Cytoplasmic polyhedrosis virus (CPV) is a member of a large family of double-stranded RNA viruses, but it is unique in having a single shell capsid yet being fully capable of cell entry and mRNA transcription. The structure of this virus has now been determined by single-particle cryo-electron microscopy (cryoEM) to a resolution of 3.88 Å. The technique allows the polypeptide backbone to be traced without the need to make a crystal. The high-resolution structure shows how conformational switching is exploited to make railroad-like 'sliding' tracks for RNA packing and transcription and reveals an mRNA releasing hole coupled with distinctive capping machinery.
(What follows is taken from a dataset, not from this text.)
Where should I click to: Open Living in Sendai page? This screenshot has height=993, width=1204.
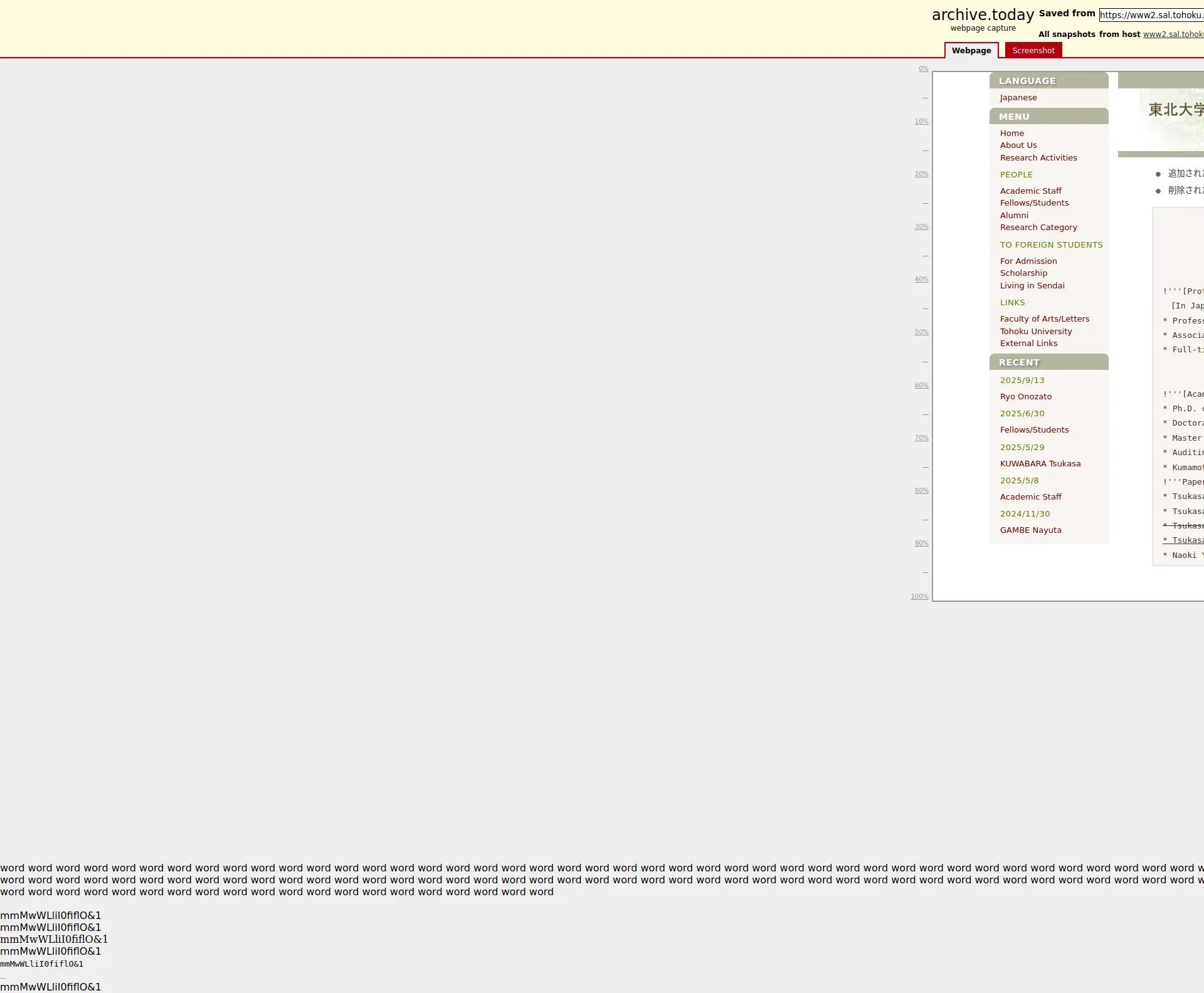point(1032,286)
With this and several other recent publications, cryo-electron microscopy underlines its credentials as a system capable of atomic-resolution in structural studies. This paper presents a high resolution structure of the cytoplasmic polyhedroasis virus (CPV) obtained by single particle cryo electron microscopy, and shows that the polypeptide backbone can be traced without the need of making a crystal. Cytoplasmic polyhedrosis virus (CPV) is unique within the Reoviridae family in having a turreted single-layer capsid contained within polyhedrin inclusion bodies, yet being fully capable of cell entry and endogenous RNA transcription1,2,3,4. Biochemical data have shown that the amino-terminal 79 residues of the CPV turret protein (TP) is sufficient to bring CPV or engineered proteins into the polyhedrin matrix for micro-encapsulation5,6. Here we report the three-dimensional structure of CPV at 3.88 Å resolution using single-particle cryo-electron microscopy. Our map clearly shows the turns and deep grooves of α-helices, the strand separation in β-sheets, and densities for loops and many bulky side chains; thus permitting atomic model-building effort from cryo-electron microscopy maps. We observed a helix-to-β-hairpin conformational change between the two conformational states of the capsid shell protein in the region directly interacting with genomic RNA. We have also discovered a messenger RNA release hole coupled with the mRNA capping machinery unique to CPV. Furthermore, we have identified the polyhedrin-binding domain, a structure that has potential in nanobiotechnology applications.